Material shown:

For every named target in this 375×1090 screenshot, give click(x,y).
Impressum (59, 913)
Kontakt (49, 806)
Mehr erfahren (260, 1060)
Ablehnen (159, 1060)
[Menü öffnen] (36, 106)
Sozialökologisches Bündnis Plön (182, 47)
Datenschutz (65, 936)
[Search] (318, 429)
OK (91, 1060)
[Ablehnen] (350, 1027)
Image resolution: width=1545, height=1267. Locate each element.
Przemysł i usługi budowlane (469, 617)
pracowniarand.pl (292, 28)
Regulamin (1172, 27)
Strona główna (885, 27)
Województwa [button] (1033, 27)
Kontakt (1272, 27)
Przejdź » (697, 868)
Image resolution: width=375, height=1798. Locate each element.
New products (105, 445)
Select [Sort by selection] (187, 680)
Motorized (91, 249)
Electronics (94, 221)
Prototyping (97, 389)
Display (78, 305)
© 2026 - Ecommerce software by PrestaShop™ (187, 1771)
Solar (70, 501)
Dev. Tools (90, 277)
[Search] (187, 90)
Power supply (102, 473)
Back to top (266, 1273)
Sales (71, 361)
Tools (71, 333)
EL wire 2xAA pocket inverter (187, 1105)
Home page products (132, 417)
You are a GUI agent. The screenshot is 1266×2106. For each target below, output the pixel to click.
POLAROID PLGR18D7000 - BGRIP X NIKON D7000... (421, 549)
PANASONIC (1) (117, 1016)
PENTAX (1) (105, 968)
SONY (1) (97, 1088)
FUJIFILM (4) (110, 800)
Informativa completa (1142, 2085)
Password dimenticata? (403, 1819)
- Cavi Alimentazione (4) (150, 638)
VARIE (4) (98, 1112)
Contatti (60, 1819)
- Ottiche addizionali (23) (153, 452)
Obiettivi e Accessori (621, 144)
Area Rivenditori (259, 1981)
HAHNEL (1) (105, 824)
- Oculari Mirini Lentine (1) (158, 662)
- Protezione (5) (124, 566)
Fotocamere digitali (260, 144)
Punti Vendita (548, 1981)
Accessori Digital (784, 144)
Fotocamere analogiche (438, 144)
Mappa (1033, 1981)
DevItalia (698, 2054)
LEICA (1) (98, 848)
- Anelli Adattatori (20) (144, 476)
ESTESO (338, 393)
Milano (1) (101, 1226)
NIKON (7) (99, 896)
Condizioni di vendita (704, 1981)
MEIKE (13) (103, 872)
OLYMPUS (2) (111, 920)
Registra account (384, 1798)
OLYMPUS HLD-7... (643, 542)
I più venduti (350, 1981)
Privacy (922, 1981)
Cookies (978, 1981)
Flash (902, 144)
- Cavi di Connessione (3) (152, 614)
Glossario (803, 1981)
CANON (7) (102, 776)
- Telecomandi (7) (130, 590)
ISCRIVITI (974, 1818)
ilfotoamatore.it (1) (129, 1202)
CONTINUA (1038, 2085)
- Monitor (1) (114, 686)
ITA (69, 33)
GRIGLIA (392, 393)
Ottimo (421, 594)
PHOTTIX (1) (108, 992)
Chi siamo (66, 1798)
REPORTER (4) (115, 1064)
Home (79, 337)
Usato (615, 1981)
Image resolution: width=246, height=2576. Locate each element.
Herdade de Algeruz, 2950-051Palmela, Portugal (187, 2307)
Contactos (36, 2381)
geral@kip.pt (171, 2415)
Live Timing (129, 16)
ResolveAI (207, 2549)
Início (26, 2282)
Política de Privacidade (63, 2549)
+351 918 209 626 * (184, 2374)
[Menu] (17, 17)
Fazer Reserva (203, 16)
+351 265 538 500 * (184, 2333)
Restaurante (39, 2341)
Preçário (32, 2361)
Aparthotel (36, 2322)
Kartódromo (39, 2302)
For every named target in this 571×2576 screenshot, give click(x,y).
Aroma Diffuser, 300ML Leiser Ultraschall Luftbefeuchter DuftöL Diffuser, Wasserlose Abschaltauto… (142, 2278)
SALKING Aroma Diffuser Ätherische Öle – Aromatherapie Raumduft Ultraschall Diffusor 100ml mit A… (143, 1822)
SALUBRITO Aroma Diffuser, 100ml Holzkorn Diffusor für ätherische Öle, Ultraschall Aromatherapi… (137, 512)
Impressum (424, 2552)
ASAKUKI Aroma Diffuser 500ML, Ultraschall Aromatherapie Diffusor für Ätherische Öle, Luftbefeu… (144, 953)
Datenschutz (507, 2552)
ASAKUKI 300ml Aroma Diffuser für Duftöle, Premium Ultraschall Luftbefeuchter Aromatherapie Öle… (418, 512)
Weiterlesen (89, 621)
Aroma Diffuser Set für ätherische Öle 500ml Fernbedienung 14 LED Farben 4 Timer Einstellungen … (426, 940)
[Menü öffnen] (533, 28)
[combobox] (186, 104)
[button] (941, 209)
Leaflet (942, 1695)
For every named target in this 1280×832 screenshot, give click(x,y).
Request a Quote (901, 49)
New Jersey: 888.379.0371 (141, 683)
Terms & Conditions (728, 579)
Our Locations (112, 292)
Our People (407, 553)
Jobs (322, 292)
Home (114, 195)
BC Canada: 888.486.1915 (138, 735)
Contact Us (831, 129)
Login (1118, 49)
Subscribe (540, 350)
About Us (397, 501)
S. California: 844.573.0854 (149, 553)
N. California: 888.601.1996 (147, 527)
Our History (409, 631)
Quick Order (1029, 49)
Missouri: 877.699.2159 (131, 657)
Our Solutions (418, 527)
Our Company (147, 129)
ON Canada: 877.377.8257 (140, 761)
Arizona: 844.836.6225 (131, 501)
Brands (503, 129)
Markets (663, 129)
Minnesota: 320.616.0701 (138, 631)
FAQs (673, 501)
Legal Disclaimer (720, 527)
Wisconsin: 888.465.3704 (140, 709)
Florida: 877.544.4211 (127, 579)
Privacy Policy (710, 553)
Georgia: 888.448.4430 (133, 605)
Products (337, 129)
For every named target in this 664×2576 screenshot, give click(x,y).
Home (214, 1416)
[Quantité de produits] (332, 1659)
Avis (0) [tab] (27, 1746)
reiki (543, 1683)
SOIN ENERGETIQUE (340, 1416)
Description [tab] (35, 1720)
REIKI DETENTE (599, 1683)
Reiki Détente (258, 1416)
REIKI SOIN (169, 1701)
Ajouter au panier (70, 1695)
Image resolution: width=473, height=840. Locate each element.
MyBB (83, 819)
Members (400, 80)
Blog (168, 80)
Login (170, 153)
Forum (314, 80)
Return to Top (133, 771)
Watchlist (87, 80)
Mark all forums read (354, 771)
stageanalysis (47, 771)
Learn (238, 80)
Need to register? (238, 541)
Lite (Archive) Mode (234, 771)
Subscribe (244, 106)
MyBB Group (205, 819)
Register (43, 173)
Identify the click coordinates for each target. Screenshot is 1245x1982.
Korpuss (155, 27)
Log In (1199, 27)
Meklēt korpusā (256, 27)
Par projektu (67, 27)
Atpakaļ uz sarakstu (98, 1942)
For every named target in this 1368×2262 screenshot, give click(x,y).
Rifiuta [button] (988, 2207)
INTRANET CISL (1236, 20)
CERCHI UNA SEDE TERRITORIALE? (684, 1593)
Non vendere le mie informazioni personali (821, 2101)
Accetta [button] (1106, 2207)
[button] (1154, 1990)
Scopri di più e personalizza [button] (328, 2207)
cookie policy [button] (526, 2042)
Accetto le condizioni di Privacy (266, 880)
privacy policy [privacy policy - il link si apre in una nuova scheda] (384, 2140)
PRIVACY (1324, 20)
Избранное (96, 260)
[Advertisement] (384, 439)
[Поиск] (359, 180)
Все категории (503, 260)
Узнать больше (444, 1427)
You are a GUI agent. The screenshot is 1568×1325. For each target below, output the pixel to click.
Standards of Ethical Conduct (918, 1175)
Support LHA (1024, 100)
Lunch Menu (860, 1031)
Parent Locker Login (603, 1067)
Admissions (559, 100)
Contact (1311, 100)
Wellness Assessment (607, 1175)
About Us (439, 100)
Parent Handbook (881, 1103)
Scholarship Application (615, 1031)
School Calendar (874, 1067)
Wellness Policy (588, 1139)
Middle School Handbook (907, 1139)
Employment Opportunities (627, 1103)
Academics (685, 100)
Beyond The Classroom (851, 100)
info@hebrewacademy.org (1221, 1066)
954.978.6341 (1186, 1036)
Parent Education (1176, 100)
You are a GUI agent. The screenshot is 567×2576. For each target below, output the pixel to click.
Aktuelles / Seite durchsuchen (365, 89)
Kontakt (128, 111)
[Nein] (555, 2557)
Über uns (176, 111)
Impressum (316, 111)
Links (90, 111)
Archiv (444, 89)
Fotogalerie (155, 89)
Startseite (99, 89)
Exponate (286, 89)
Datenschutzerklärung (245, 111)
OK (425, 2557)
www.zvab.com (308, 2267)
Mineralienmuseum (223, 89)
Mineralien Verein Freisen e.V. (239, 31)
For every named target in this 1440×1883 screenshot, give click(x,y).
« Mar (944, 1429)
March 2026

What you will do: Copy out the lines of the data above, without any changes, from the line with "Employment Opportunities (627, 1103)" up to and including the line with "[Nein] (555, 2557)".

Solution:
Employment Opportunities (627, 1103)
Academics (685, 100)
Beyond The Classroom (851, 100)
info@hebrewacademy.org (1221, 1066)
954.978.6341 (1186, 1036)
Parent Education (1176, 100)
You are a GUI agent. The screenshot is 567×2576. For each target below, output the pixel to click.
Aktuelles / Seite durchsuchen (365, 89)
Kontakt (128, 111)
[Nein] (555, 2557)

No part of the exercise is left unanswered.